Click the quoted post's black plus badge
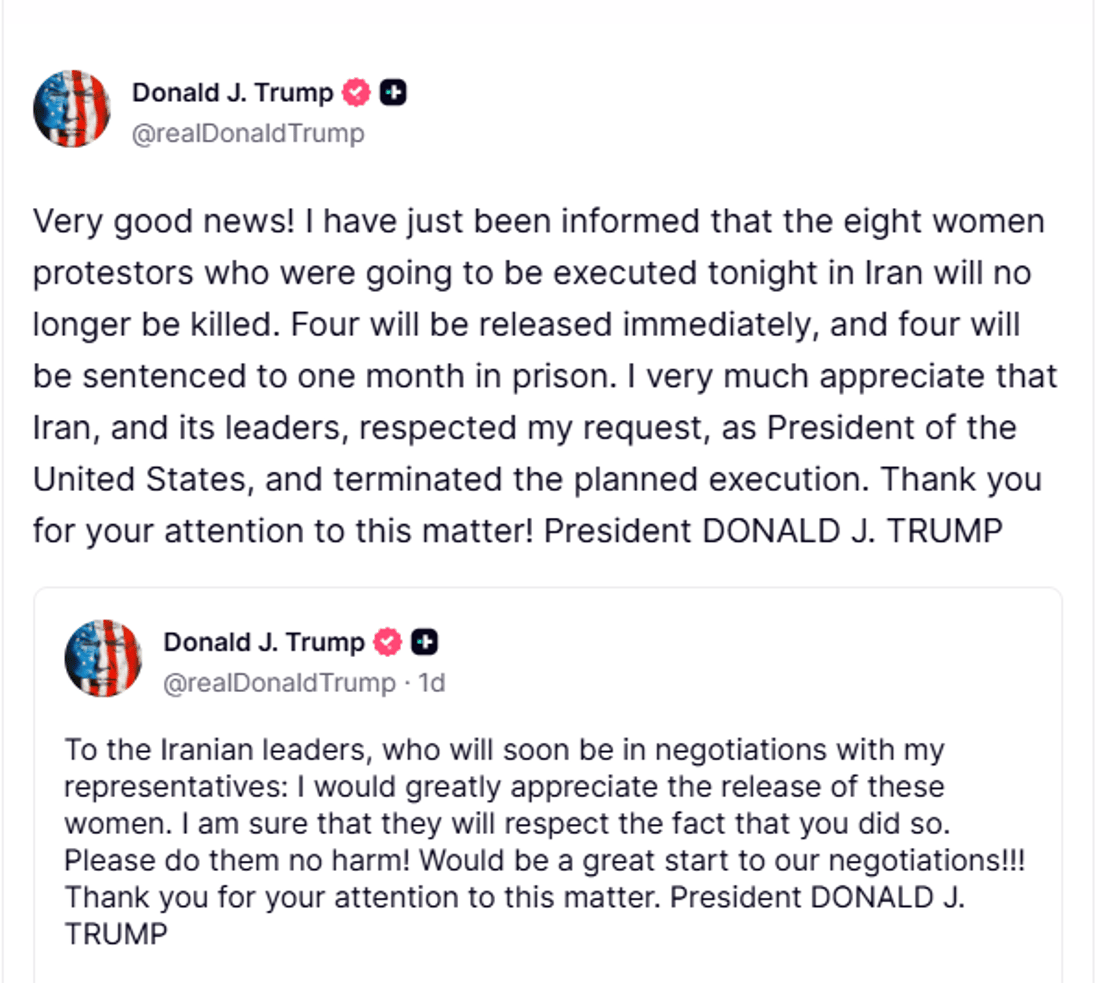This screenshot has width=1100, height=983. pyautogui.click(x=425, y=642)
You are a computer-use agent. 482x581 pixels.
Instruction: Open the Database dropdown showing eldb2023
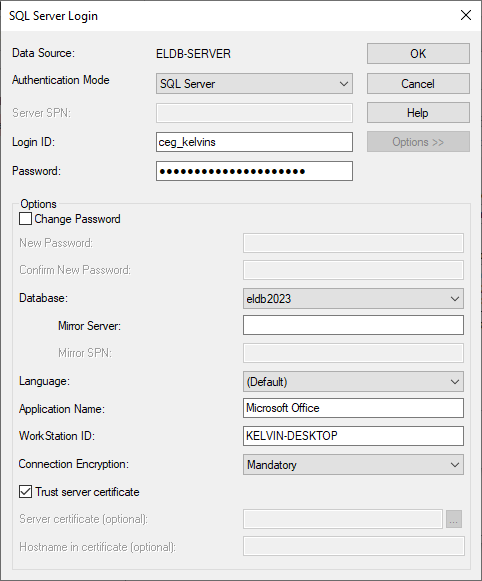pyautogui.click(x=353, y=299)
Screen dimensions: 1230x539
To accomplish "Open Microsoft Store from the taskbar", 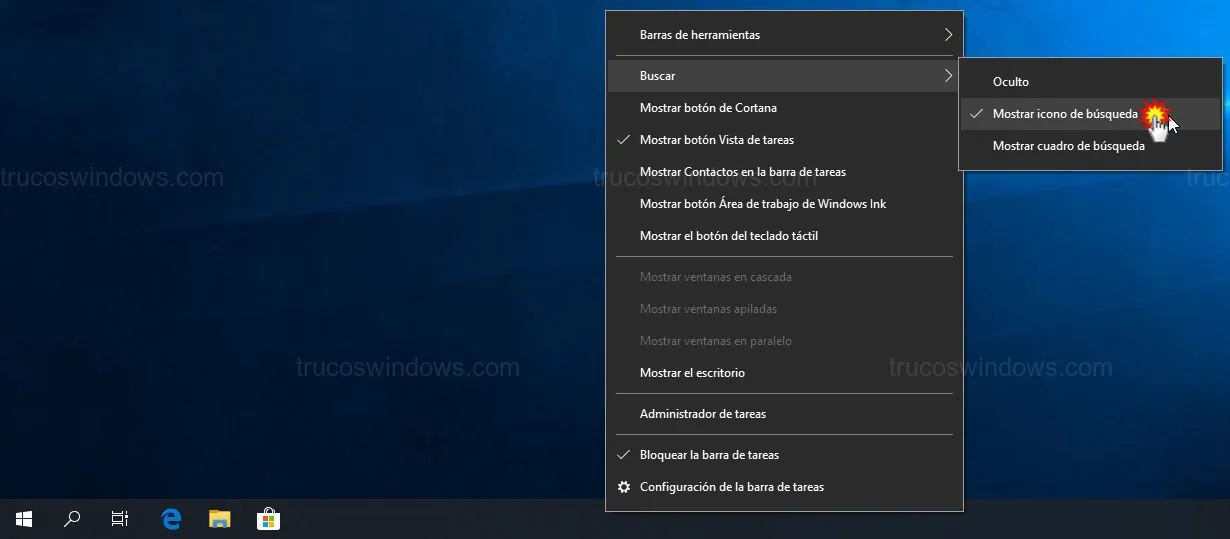I will pyautogui.click(x=268, y=519).
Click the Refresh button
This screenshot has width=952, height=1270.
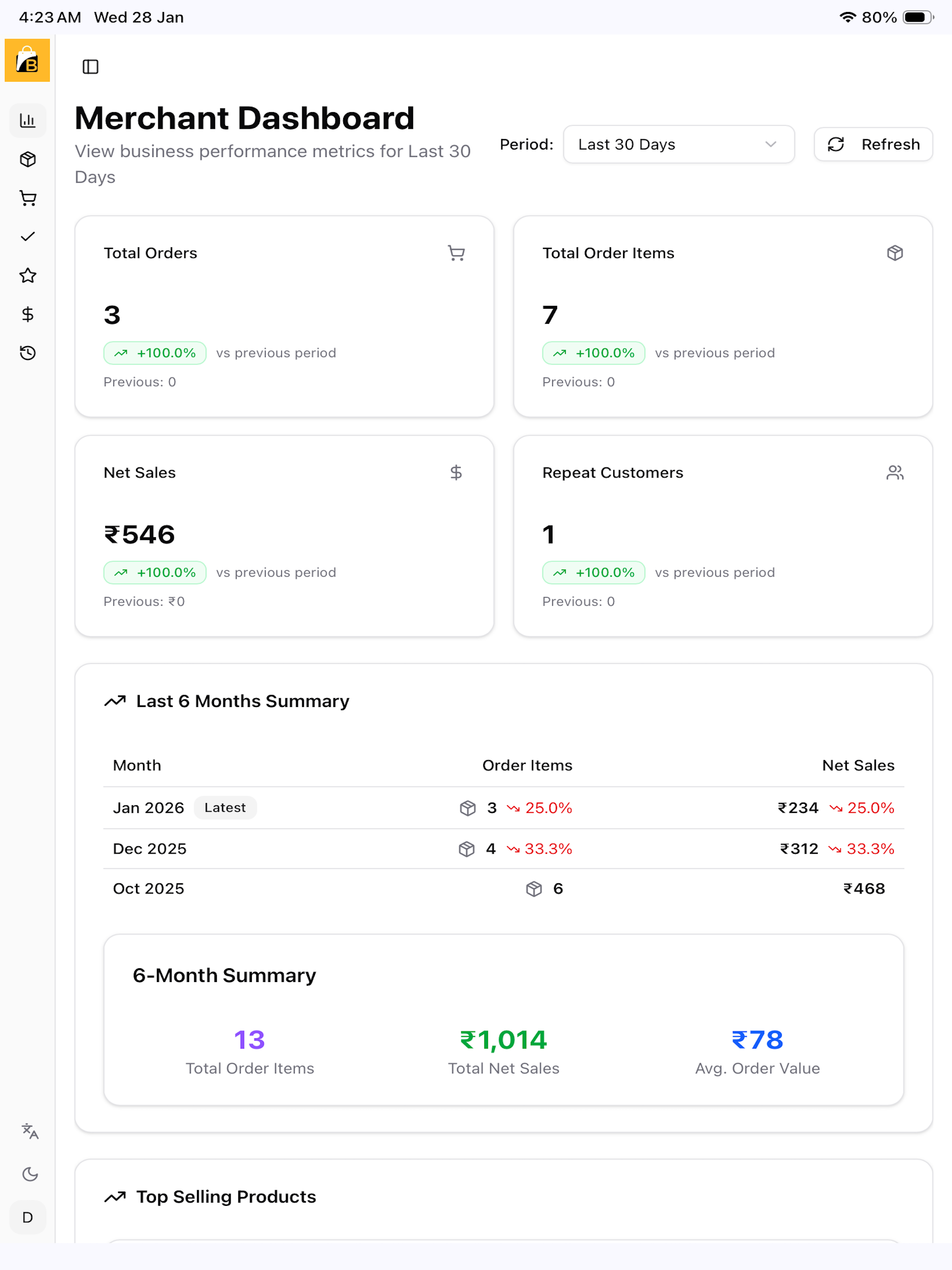coord(873,144)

***

[SHORT PROBLEM]
Copy everything from the line containing "Click the Refresh button" down through the end of the records, with "Refresh" replaced by "Reload" and nothing else changed. Leave the pictures out of the answer.

[REPLY]
Click the Reload button
This screenshot has width=952, height=1270.
coord(873,144)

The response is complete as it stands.